#### Records supplied:

==*==

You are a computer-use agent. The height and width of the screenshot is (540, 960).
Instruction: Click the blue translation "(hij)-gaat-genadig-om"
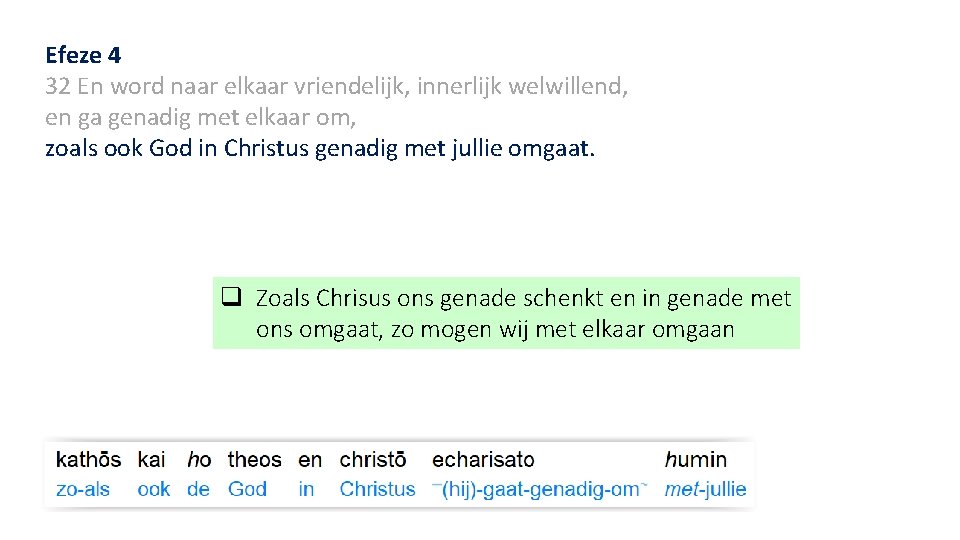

==*==

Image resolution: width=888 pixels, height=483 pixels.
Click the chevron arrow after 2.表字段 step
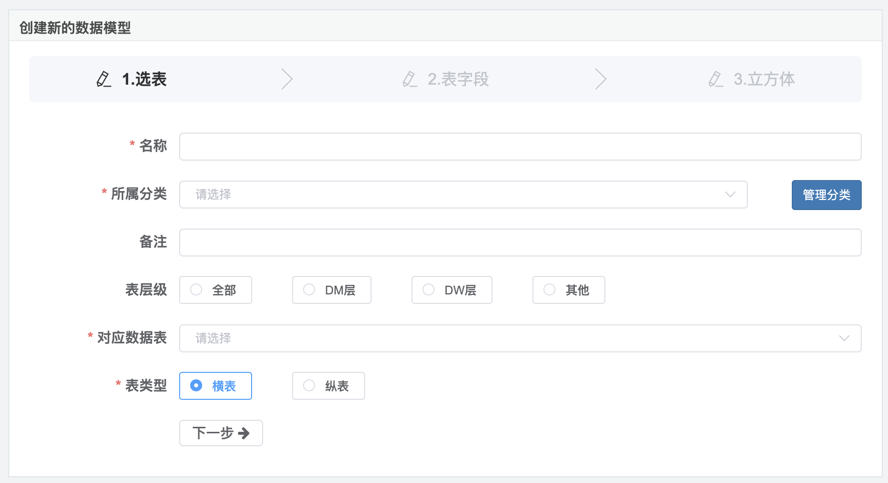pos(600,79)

==*==

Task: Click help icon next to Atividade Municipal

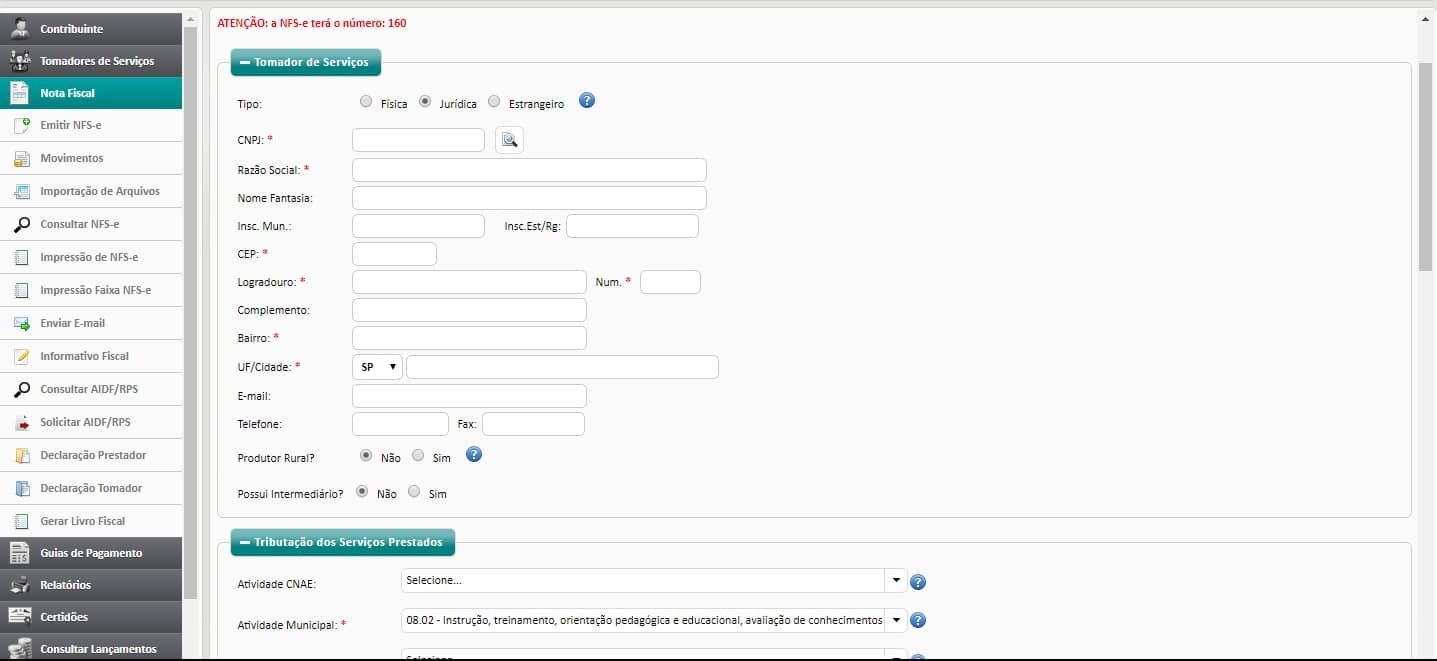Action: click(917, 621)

==*==

#### Work to be completed:
A line counts if it holds the word "height". How many lines of the entries count? Give the number only.

#### The answer:
2